__ Summary and Contributions__: This paper studies a two-firm problem, where each firm tries to set its price on a single product. Consumers are assumed to have a reference price, which evolves linearly over time based on the prices chosen by the firms at each time step. The demand for the product from firm i at times t is assumed to be linear in the current price vector, and the reference price. The paper studies a stable Nash equilibrium, which is one where each firm is setting a best-response price to the reference price and the price of the other firm. It is shown that such an SNE always exists. Then, the authors show that if each firm runs online mirror descent as a pricing scheme then it is possible to converge to SNE under certain conditions.

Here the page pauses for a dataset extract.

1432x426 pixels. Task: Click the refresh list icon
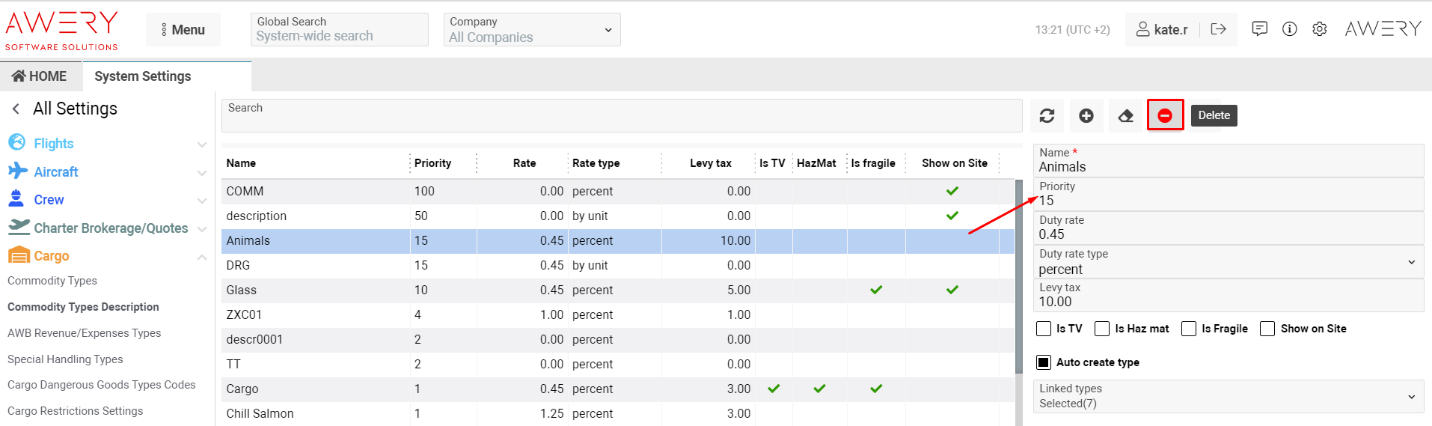(x=1047, y=116)
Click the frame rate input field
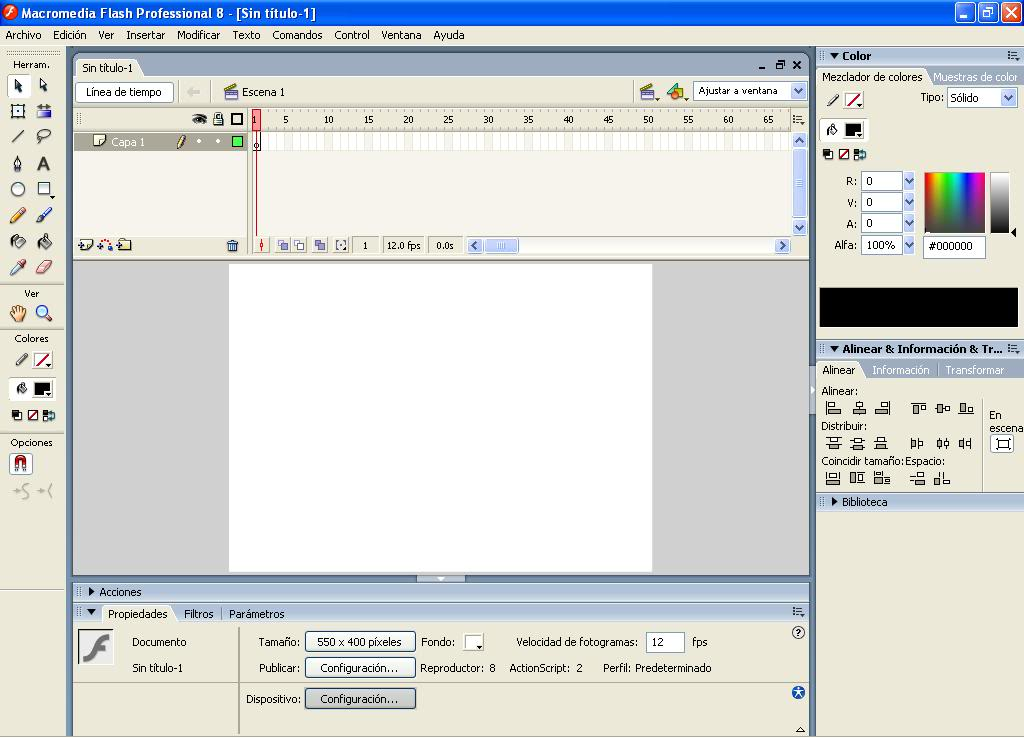This screenshot has height=738, width=1024. coord(665,642)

__ Strengths__: The theoretical model is clear, and the results are clear.
The paper is well written.

__ Weaknesses__: I'm unsure to what extent this work is of interest to the NeurIPS community.
The model seems very simple. For example, it does not seem super convincing that everything would be linearly-evolving in prices. It's also unclear why firms would observe the demand gradient.
Unclear if this model has any connection to real applications.

__ Correctness__: The claims seem to be correct,

__ Clarity__: Mostly, yes. There are some vagueness issues around the assumption m >= 2 and also around Assumption 1.
It is hard to figure out from the body of the paper whether Assumption 1 is invoked in Section 5. There are occasional references to "the unique interior equilibrium," but it's not clear why this unique interior equilibrium exists, unless Assumption 1 is used.
Edit: After rereading the text right before Assumption 1, it is stated that Assumption 1 is assumed throughout the rest of the paper. I think this should be explicitly highlighted in all theorem statements, or none (right now it's highlighted in Lemma 3.2, but not in later sections where it's arguably more necessary).

__ Relation to Prior Work__: Yes

__ Reproducibility__: Yes

__ Additional Feedback__: This paper is well-written and I found it interesting to read. However, in the end I gave the paper "marginally below," mostly because I am unsure to what extent the paper would appeal to a NeurIPS audience, and because I am unsure how novel the paper is (I am not very familiar with the related literature). From a game-theoretic perspective I don't think the SNE existence and OMD are results are quite interesting enough to clear the bar. Secondly, from a practical perspective I'm somewhat skeptical about the assumption that demand gradients are observed, and similarly that demands evolve linearly in prices seems somewhat unlikely.
On a more specific note, I don't find assumption 1 and footnote 7 very convincing. If the SNE occurs on the boundary then you say that the firm might expand the set of prices. But what if the SNE then loses the best-response condition? In general, why is it guaranteed that they can enlarge the set of prices until a solution occurs in the interior? And what if the set of prices needs to be expanded a lot, then the bounds would be seriously violated?
Minor comments:
"an OMD algorithm has been shown" the OMD algorithm? or OMD algorithms?
"has been studied under various equilibria frameworks" equilibrium
"In this work, unless stated otherwise, we consider m ≥ 2. In particular, we only use this condition for showing our convergence results in Section 5." These sentences seem contradictory. Are you assuming m >= 2 only in Section 5? Unclear as currently written.
In the best response conditions, after stating the inequality, it should say "for all p in the feasible set"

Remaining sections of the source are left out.